• [Your goal]:
From the records below, copy every line that contains the word "checkbox".

• [Available records]:
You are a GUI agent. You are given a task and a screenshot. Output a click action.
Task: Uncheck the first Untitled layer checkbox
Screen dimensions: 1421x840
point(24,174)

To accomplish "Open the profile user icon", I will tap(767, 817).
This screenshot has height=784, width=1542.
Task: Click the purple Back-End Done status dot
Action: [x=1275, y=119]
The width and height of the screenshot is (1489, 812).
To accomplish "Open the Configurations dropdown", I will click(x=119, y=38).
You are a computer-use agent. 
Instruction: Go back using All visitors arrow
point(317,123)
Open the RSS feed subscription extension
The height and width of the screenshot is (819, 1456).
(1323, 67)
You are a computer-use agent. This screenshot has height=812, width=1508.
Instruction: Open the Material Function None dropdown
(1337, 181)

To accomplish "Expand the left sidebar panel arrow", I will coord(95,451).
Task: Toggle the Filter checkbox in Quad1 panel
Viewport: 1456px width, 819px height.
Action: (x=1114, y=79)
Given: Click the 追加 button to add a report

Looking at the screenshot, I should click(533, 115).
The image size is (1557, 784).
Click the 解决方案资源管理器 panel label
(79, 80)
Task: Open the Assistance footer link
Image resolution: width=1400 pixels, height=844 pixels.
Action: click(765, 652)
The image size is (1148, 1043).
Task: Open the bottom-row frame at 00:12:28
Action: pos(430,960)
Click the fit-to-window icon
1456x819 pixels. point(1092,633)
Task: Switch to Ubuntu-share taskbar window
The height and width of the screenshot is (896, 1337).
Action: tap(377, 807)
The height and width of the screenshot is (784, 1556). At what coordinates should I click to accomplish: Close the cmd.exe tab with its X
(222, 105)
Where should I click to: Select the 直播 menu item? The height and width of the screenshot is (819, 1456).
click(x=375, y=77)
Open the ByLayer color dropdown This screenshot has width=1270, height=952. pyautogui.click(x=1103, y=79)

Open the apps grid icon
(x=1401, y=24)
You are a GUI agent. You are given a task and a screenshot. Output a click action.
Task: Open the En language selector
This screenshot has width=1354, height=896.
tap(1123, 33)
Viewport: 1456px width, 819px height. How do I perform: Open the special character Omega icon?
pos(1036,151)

• [Output below]:
Task: Uncheck the first Untitled layer checkbox
Task: Toggle the Filter checkbox in Quad1 panel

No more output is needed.